Dans mon boulot de formatrice d’auxiliaires de santé, j’y repense et je pratique le plus possible cette attitude « explicative », tant le monde des soins est un univers étrange pour quelqu’un qui y débarque. J’ai aussi dû apprendre comment coter les attitudes professionnelles des gens que je croise en examen pratique, il y a des codes formateurs que j’ignorais, des exigences en savoir-être dont je dois me faire l’ambassadrice alors que j’ai été éduquée, quelque part, à trouver coûte que coûte comment faire accepter aux patients une toilette ou un bout de marche. Jusqu’alors, seules les situations extrêmes me faisaient sentir l’inadéquation d’imposer un traitement : un jeune médecin aux urgences s’était mis en colère lorsque je lui avais dit que je ne mettrais pas en route la transfusion prescrite à un témoin de Jéhovah – c’était à lui d’aller parlementer avec le patient. Mais toutes les situations de maltraitance ne sont pas aussi évidentes, pourtant on y est en plein: les moqueries de gosses à l'école à l'égard de celui qui ne comprend pas les choses réputées drôles, ou même habituelles, c'est monnaie courante. Bref, faut tout leur expliquer, aux gens qui apprennent. Y'a pas de questions connes, que des rythmes différents, et des évidences évidentes que pour ceux pour qui c'est évident.

 

Les Aspies m'ont ouvert une voie parallèle : oser reculer les limites des conventions, casser des schémas de communication, oser des franchises libératrices. Je leur en dois, à coup sûr.

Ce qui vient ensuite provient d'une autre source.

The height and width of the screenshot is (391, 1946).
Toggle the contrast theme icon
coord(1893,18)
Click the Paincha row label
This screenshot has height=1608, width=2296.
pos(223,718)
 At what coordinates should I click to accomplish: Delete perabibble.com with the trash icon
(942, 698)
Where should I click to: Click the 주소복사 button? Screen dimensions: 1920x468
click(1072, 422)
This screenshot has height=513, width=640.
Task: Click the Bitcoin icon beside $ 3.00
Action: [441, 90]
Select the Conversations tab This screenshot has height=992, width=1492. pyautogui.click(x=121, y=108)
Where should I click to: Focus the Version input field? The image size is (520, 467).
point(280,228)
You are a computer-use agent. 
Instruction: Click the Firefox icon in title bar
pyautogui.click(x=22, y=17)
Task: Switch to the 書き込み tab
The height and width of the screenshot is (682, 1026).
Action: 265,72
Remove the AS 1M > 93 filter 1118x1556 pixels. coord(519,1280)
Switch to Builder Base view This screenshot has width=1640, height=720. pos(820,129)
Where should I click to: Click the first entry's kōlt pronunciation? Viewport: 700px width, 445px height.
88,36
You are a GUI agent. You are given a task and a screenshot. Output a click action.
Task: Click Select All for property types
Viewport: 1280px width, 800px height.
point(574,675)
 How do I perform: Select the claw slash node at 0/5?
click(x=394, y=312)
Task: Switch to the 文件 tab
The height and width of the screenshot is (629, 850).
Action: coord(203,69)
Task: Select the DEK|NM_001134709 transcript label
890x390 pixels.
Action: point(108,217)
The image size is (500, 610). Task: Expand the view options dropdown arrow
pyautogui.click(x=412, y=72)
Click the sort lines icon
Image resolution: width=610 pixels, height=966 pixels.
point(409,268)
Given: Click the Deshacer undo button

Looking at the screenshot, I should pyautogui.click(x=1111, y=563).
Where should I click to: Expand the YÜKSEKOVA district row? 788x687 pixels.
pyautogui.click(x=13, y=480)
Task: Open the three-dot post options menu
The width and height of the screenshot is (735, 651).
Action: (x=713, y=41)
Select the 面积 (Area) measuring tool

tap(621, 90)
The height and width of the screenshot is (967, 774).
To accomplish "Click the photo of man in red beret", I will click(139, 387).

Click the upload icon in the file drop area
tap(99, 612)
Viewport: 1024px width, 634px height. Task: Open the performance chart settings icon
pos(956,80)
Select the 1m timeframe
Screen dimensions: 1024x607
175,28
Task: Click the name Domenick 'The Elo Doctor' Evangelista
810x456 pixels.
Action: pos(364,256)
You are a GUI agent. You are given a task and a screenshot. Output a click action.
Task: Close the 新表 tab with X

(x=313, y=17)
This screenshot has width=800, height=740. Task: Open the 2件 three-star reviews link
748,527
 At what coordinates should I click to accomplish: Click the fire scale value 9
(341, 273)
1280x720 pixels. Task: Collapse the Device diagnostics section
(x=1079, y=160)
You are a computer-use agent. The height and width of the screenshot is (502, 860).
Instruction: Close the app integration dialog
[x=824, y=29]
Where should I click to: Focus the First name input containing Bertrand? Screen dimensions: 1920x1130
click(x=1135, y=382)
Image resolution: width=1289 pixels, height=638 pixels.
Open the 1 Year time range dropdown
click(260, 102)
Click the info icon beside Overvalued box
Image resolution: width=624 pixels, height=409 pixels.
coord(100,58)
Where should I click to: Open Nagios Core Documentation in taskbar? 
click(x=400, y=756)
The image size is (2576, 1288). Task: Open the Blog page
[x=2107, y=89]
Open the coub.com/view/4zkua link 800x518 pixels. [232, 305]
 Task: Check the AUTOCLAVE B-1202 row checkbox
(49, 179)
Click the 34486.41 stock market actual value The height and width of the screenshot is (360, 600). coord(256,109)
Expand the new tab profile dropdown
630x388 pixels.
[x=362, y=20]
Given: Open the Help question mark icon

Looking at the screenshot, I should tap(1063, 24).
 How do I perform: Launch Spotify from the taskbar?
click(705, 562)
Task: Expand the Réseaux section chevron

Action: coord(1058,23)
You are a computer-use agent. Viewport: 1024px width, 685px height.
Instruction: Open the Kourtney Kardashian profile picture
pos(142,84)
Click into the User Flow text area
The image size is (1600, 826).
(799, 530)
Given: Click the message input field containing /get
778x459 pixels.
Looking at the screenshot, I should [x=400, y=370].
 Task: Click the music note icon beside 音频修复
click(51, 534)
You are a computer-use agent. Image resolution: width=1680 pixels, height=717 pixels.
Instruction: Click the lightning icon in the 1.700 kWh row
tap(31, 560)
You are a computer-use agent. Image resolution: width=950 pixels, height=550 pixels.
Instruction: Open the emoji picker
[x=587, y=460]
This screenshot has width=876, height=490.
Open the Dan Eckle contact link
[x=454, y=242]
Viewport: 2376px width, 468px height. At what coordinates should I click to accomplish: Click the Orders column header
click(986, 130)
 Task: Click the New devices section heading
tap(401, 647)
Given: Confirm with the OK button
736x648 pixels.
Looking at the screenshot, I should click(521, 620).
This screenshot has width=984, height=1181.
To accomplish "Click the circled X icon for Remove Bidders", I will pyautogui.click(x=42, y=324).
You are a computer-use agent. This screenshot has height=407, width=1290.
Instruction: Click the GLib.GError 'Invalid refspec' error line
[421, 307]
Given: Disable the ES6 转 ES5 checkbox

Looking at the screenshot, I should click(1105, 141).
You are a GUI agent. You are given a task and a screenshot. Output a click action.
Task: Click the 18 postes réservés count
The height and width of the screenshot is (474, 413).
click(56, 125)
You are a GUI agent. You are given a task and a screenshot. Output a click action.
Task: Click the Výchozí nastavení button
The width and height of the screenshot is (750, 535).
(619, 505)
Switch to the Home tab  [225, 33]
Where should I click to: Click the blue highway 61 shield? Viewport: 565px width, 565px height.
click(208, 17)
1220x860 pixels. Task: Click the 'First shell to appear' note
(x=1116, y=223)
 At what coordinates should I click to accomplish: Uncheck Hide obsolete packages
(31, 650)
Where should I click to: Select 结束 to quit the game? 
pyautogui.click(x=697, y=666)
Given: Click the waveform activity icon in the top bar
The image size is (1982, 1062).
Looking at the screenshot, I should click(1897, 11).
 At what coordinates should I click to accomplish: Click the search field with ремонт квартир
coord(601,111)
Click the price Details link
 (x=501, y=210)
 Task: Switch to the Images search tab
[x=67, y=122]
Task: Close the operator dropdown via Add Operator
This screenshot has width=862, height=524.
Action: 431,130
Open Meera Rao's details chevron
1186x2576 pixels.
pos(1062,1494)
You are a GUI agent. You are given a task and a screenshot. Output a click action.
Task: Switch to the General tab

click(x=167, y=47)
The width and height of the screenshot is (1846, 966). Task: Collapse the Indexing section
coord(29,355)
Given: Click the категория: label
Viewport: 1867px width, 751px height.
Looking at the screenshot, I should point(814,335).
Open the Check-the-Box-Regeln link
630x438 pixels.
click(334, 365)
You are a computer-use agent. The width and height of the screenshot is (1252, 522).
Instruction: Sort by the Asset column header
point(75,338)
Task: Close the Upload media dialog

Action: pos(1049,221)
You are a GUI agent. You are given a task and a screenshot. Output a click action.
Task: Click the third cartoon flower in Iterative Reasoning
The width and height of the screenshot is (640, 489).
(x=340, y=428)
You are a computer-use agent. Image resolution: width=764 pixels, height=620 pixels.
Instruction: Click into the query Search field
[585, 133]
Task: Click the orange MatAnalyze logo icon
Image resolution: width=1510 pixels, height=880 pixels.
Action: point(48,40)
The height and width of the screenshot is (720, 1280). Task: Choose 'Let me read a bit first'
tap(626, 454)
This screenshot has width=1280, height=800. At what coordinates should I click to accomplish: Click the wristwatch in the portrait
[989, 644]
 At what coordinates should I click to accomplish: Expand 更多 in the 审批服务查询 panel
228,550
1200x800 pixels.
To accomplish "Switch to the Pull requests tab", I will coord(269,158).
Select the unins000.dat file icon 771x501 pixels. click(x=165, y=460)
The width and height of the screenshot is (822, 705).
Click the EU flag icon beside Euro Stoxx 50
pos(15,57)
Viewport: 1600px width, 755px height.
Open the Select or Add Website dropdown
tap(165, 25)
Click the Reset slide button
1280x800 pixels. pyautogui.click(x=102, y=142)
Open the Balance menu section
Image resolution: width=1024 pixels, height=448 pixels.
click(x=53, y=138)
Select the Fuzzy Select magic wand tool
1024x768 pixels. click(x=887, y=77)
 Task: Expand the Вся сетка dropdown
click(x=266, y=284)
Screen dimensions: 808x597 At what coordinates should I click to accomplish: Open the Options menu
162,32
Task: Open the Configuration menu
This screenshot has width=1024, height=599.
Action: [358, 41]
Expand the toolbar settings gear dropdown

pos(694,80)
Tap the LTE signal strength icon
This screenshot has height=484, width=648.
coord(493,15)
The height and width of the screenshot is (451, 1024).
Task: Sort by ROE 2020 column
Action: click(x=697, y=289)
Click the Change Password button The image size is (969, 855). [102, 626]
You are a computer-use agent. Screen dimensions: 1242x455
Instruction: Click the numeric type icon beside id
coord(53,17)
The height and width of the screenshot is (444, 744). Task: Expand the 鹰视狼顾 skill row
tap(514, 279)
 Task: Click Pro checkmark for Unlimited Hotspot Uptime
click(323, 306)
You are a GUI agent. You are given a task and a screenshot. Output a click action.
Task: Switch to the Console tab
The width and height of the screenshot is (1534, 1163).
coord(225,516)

Quelques épisodes marquants que je rapproche de ce vécu:

J’ai eu une belle et durable relation avec un anglophone, ça m’obligeait à ne rien prendre pour acquis, à marcher sur des œufs, à surveiller l’exactitude de ce que je voulais dire. Même combat, dans une langue à coup sûr plus simple à acquérir que la mienne. Une sorte de nettoyage mental perpétuel, de remise à zéro des compteurs obligée pour être dans une relation authentique.

J’ai vécu l’exclusion en participant à des rencontres de sourds profonds, moi qui n’ai que le B.A. BA de la langue des signes et qui oublie vite le peu que je sais dès que je perds le contact régulier avec leur monde. Prendre rendez-vous avec Sophie, sourde profonde, signifie que quelques jours avant je dois réviser pour qu’elle n’ait pas à faire tout le boulot de lire sur mes lèvres. Une politesse minimum. Et je dois faire des « taquets d’horreurs », comme dans « 4 mariages et un enterrement », la fille si intéressée par un beau gars sourd qu’elle en prend des cours de langue des signes pour pouvoir l’approcher.

« Les gens normaux n’ont rien d’exceptionnel », la norme n’est pas la normalité, juste un standard pratiqué par une majorité.

 

Les minorités en matière de communication vivent l’exclusion, c’est interpellant de se retrouver en minorité parmi ces minorités. J’ai du pain sur la planche, pour le moment je suis en pleine errance avec quelques rares balises en pleine mer: communiquer avec elles avec mon lourd bagage de neuro-typique et d’entendante me donne du fil à retordre, je deviens l’handicapée de service.

 

J’essaie de capter leurs codes, c’est pas gagné, heureusement qu’ils sont gentils avec moi et m’expliquent leur monde.